Van de site van het Rijksmuseum plukte ik bijgaande afbeelding van een kind in een jurk. Het is Lodewijk van Nassau (1538-1574). Als toelichting stond er bij: "Hoewel het kind een jurkje draagt, gaat het toch duidelijk om een jongetje. Tot omstreeks 1900 was het gebruikelijk om kleine jongetjes jurkjes te laten dragen. Wel was er verschil tussen jongens- en meisjeskleding. Lodewijk van Nassau draagt hier een wambuisje (een typisch mannenvestje), meisjes droegen spits toelopende keurslijfjes. Vanaf Lodewijks linker schouder hangt een leiband naar beneden, waarmee zijn moeder hem kan vasthouden." Elders wordt ook nog verklaard, dat je een jongensjurk ook vaak kunt herkennen aan strikjes op de heupen.

Inderdaad is het kind op de foto (uit 1909) ook een jongetje van een jaar oud. Misschien is zijn jurkje iets minder rijk versierd dan dat van Lodewijk, maar het kind zelf bevalt me beter dan diezelfde Lodewijk. Maar vindt niet iedere rechtgeaarde zoon zijn vader het knapst van allemaal? Als ik mij trouwens niet heel sterk vergis, heb ik in Enschede nog omstreeks 1952 kleine jongetjes in jurkjes zien rondlopen, wat ik toen nogal raar vond.

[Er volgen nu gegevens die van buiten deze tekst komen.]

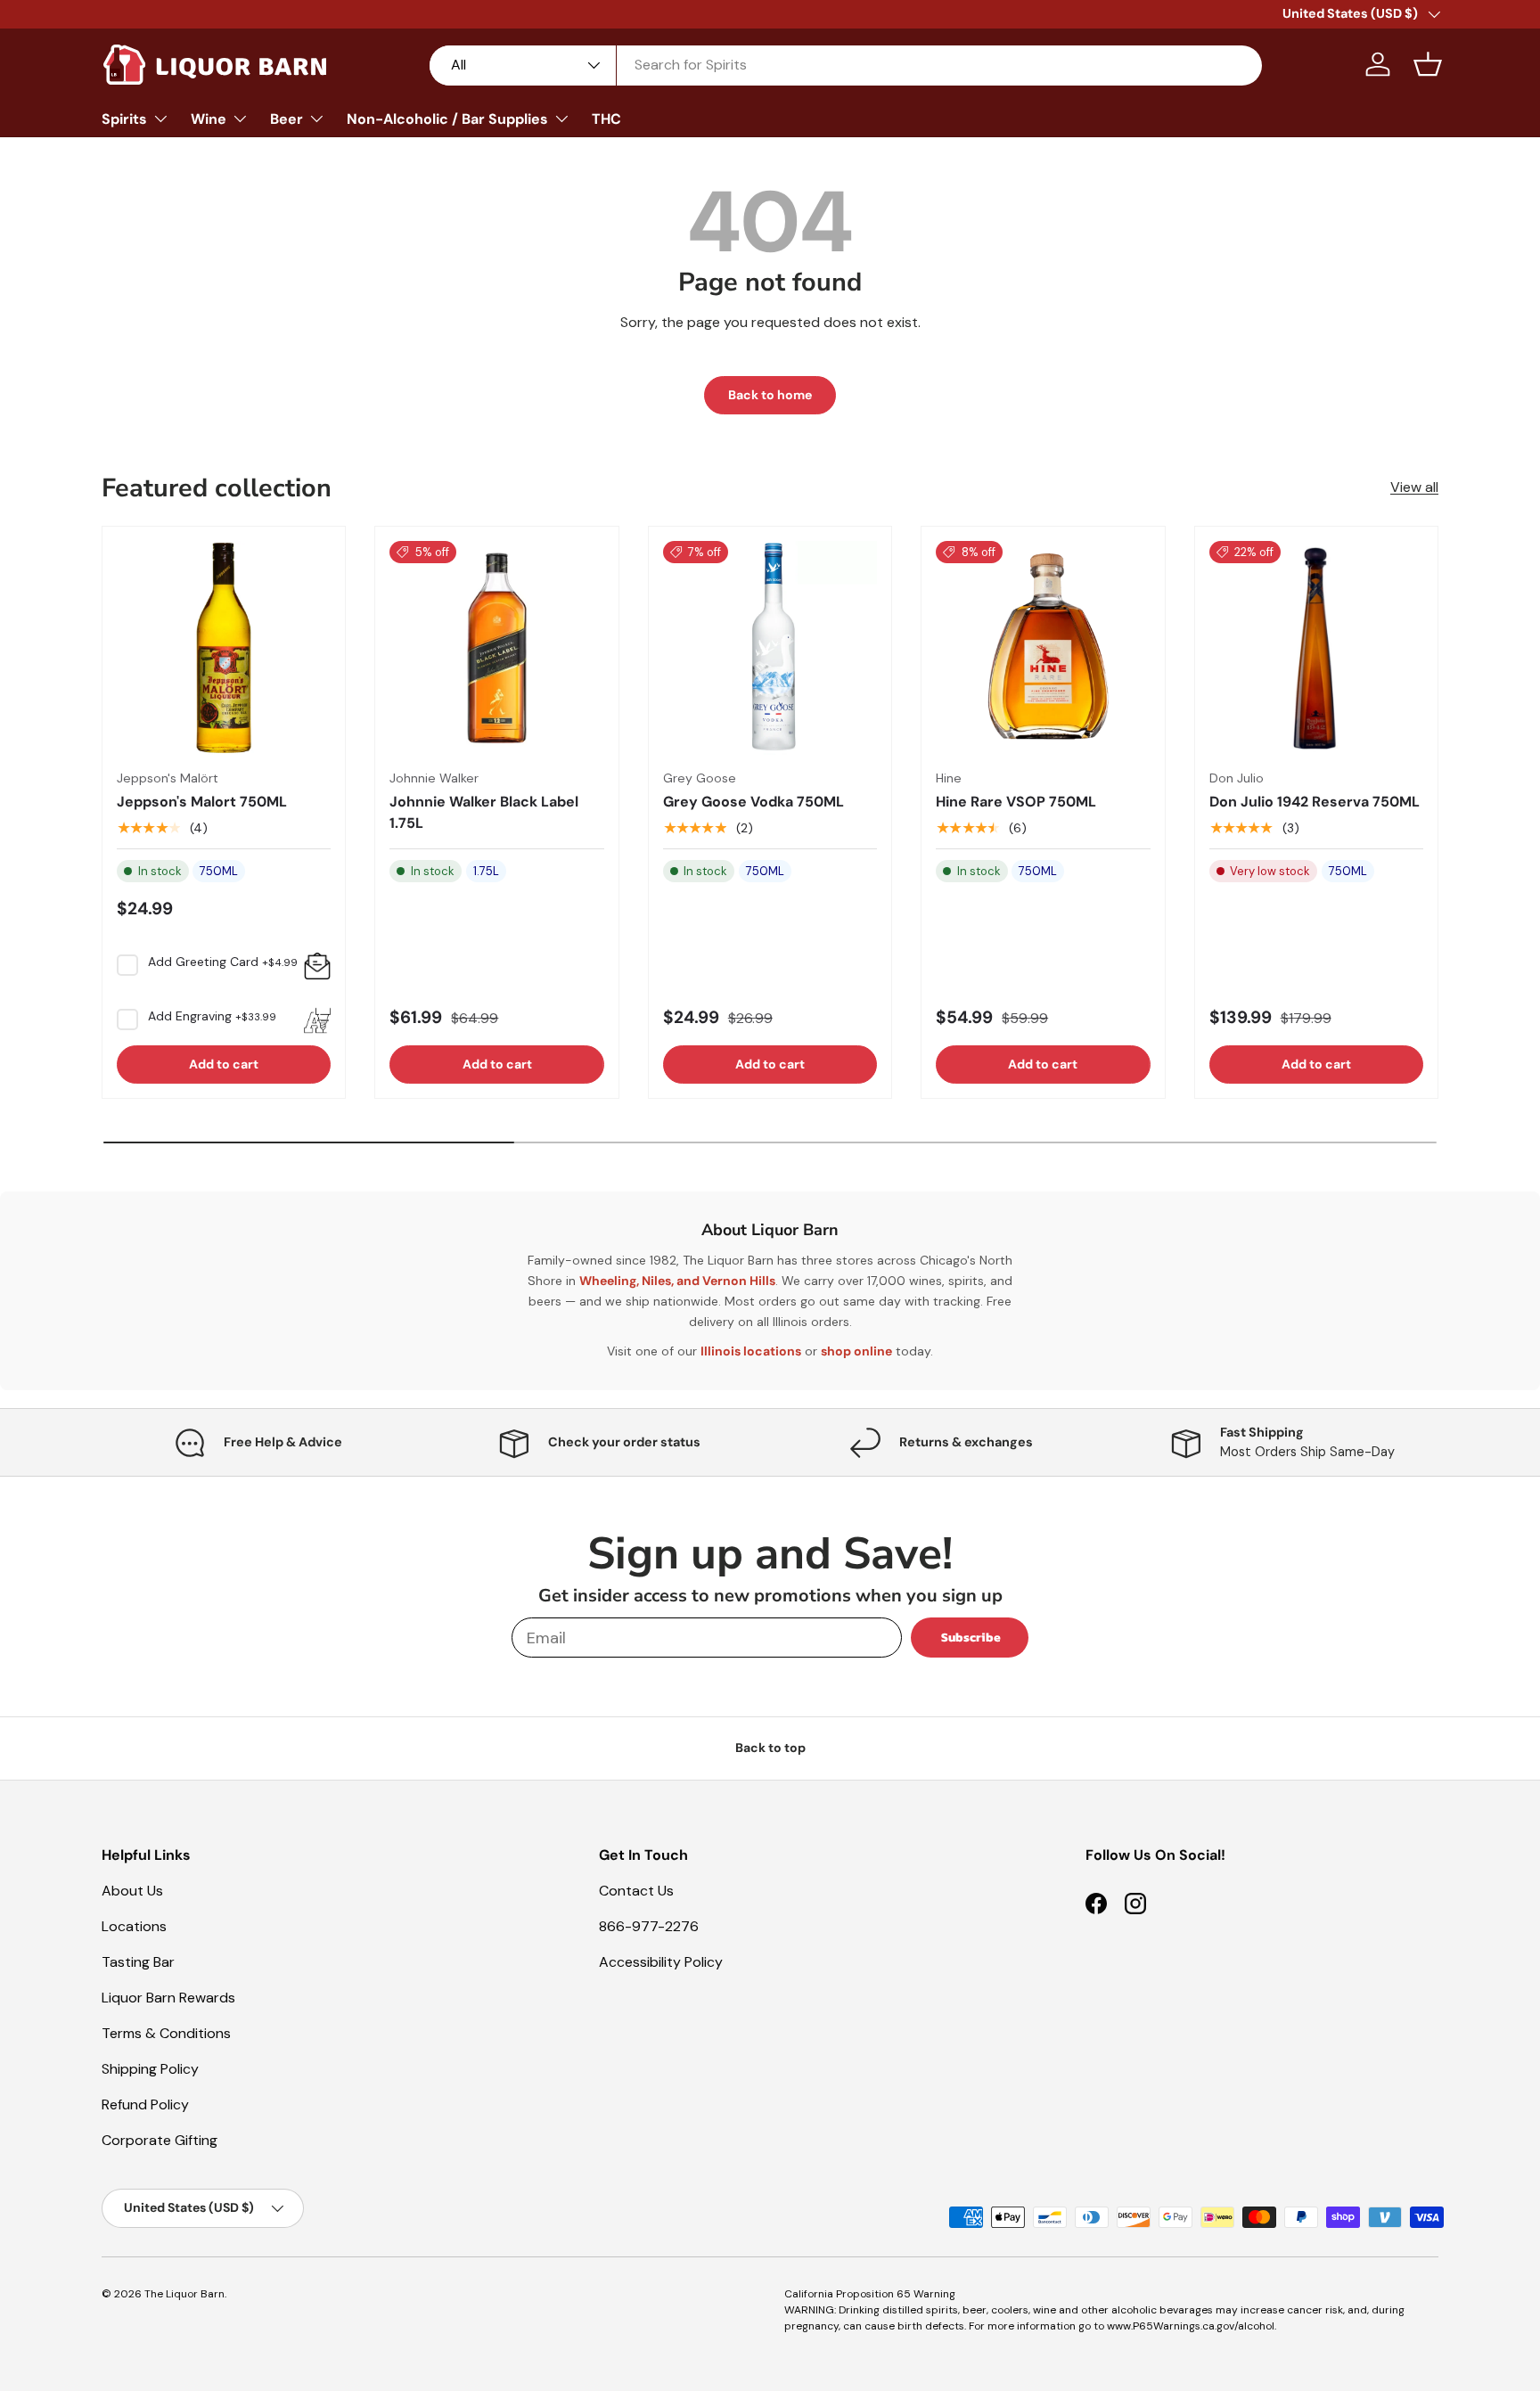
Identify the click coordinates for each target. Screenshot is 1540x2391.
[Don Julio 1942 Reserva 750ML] (1316, 648)
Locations (134, 1926)
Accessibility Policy (661, 1962)
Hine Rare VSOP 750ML (1016, 801)
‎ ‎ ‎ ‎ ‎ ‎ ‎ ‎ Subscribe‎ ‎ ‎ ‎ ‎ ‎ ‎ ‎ (970, 1637)
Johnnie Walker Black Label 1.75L (483, 812)
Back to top (770, 1748)
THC (606, 119)
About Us (132, 1890)
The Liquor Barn (184, 2294)
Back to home (770, 395)
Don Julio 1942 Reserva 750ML (1314, 801)
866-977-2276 (649, 1926)
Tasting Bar (138, 1962)
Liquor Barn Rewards (168, 1997)
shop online (856, 1351)
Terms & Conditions (166, 2033)
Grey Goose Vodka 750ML (753, 801)
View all (1414, 487)
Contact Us (636, 1890)
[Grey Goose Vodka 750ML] (770, 648)
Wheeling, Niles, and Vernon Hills (677, 1281)
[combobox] (846, 65)
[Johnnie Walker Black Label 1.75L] (496, 648)
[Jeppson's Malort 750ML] (224, 648)
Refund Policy (145, 2104)
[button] (1427, 64)
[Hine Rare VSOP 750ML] (1043, 648)
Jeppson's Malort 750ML (202, 801)
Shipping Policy (150, 2068)
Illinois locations (750, 1351)
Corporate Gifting (159, 2140)
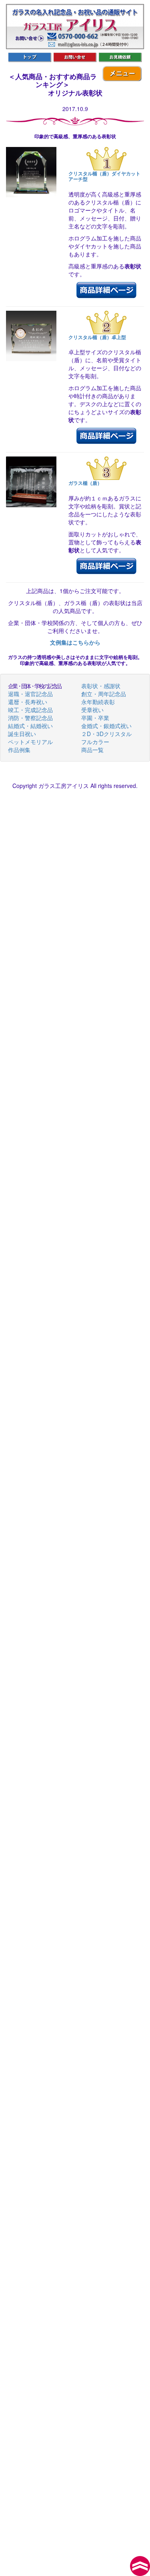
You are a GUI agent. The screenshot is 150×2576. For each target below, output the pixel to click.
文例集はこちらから (75, 642)
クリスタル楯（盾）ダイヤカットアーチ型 (104, 176)
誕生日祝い (22, 734)
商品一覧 (92, 750)
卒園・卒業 (95, 718)
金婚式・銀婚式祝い (106, 726)
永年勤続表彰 (98, 702)
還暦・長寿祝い (27, 702)
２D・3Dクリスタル (106, 734)
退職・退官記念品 (30, 694)
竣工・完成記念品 (30, 710)
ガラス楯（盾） (85, 482)
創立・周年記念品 (103, 694)
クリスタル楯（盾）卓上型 (97, 337)
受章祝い (92, 710)
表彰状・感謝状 (100, 686)
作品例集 (19, 750)
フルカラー (95, 742)
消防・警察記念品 (30, 718)
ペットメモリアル (30, 742)
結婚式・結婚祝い (30, 726)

Wellicht is dit de eerste bijdrage van een serie, waarin mijn vader een rol speelt. Hij is in 2003 hoogbejaard (94) overleden. Het is mijn bedoeling hem steeds in een bepaalde context (in dit geval kleding) te plaatsen en op die manier meer over hem te vertellen. 's Kijken of het lukt.

16 februari 2006

Oom-nicht huwelijk

De zaakwaarnemer Jacobus Hesselink was in 1834 een 68-jarige weduwnaar uit Rotterdam (zijn eerste vrouw overleed al in 1811), toen hij daar in het huwelijk trad met Maria Elsje Riskemulder, die toen 41 jaar oud was. Voor de bruid was het het eerste huwelijk, hoewel zij in 1818 een zoon had gebaard, die net geen 4 jaar oud is geworden. Vader onbekend. Een bijzonder huwelijk, omdat de partners oom en nicht van elkaar waren. De bruid was immers de dochter van de bruidegom's zuster. Een dergelijk huwelijk tussen zulk nauwe bloedverwanten kon niet zo maar worden gesloten, nee, je had de toestemming nodig van Wij Willem, bij de gratie Gods, Koning der Nederlanden, Prins van Oranje-Nassau, Groot-Hertog van Luxemburg, enz., enz., enz. In dit geval werd die vlot verleend. De mogelijkheid van kinderen uit dit huwelijk was dan ook, gezien de leeftijd van het stel, vrijwel te verwaarlozen. Wee hij die er slecht over denkt, maar was hij misschien in 1818 al de vader van dat vroeg overleden jongetje?

13 februari 2006

Domineesgezin

Een opvallend gezin in mijn familie-geschiedenis vind ik dat van Harmen Hesselink en Gijsberta van den Ham (aan haar heb ik trouwens waarschijnlijk mijn voornaam te danken, terwijl zij niet eens een directe voorouder is!). Hier hun portretten. Harmen is geboren in 1772 en hij overleed in 1822. Zijn vrouw leefde van 1777 tot 1824. Omdat hij predikant was, zijn hun vier zonen en een dochter (plus een doodgeboren kind) in verschillende plaatsen geboren. Drie van de jongens werden net als pa predikant. Het valt op, dat zij maar 27, 31 en 30 jaar oud werden. Predikantschap behoedt je dus niet voor een vroege dood. De oudste zoon met de voornamen Hendrik Timotheus Keppel werd geen predikant, maar adjunct schrijver op Zijne Majesteits schip 'Holland'. Ook hij werd niet oud, slechts 23 jaar. Volgens de overlijdensadvertentie stierf hij op 19 januari 1825 in Mahon, de hoofdplaats van het eiland Menorca in de Middellandse Zee, 'aan de gevolgen eener bloedspuwing'. Zijn voornamen (Keppel was de achternaam van zijn grootmoeder) had hij te danken aan zijn op nog jongere leeftijd overleden oom Hendrik Timotheus, een 14-jarige adelborst aan boord van 's Lands schip 'Erfprins', toen dit in 1783 met man en muis verging. Tenslotte is ook de ene dochter maar net 24 jaar geworden. Eerder (zie archief augustus 2005) had ik het al eens over de enorme kindersterfte in vroeger eeuwen, maar dit is ook niet mis. Gelukkig hebben de ouders deze sterftereeks net niet meer meegemaakt.